In the press blurb sent over by her PR before we chat, Otha’s work is described as being an evolution of a rich Scandinavian-pop tradition – but really, although there are some electronica sounds that are distinctively European, I can’t detect much that’s typically Scandinavian about the sound (if there’s even any such thing as a Scandinavian sound). Perhaps it’s getting at Otha’s obvious adoration of the Swedish pop-sensation Robyn, whose ‘Body Talk’ she describes as “the ultimate album” (and it’s hard to disagree).
“I just love it because I feel like every song on the album is a hit,” she says. It’s so catchy, and its so driving. And also the lyrics. Robyn, when she writes lyrics – it’s something anyone can relate to. I don’t know how to explain it. I’ve listened to that album more than any other album.
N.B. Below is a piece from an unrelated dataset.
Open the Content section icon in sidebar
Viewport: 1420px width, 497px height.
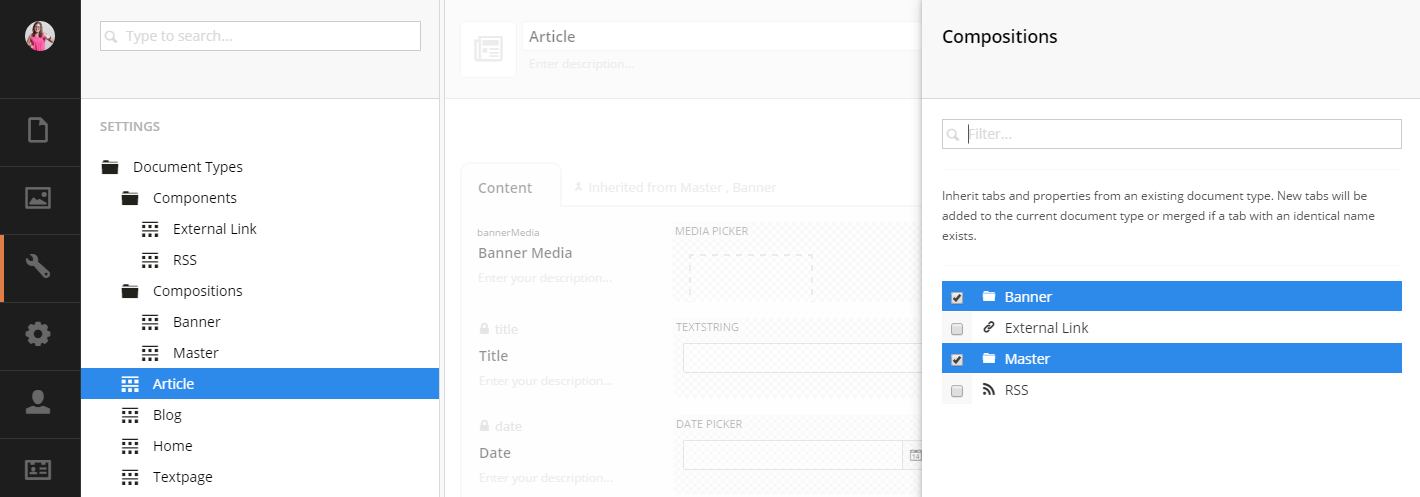coord(38,131)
It’s so driving, and every song makes you happy and sad. You could feel anything, and it would be ok to listen to it.”
In general though, it isn’t a particular strand of music that makes Otha tick – she joined a classical choir as a child, and at home her father would play what she describes as ‘rhythmic piano’. Mostly, she’s into people that invent their own genre, “and they don’t, for example, write a verse-chorus, verse-chorus kind of song. That really inspires me. Like, they’re just creative and they do whatever comes up in their mind.”
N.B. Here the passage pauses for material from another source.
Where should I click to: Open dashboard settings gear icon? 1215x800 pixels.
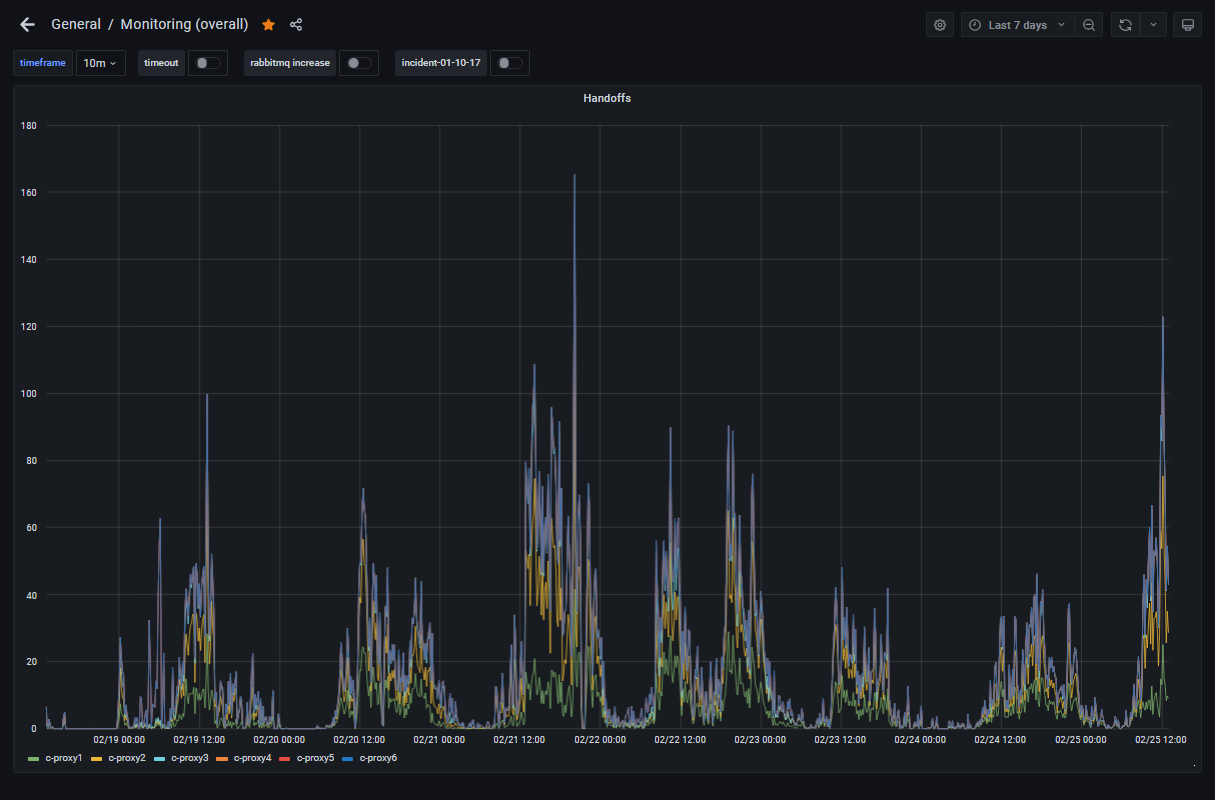[940, 25]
All Otha really wants, as she and Tyler work to polish enough songs for a live 30-minute set this year, is to make music that people can relate to in their own lives. Music that expresses a politics of connection paradoxically disabled by a social media culture where we are more connected than ever, but mostly made to feel all alone. “I had a person write to me on Instagram. And she said – I forget which song it was, maybe it was both – but she said it helped her to get out of a bad relationship. And I was like ‘oh wow.’ It’s cool that it can speak to people like that. So I’m kind of not trying to change the world in the broader sense, but to speak to people more. More of a personal thing, through the music.”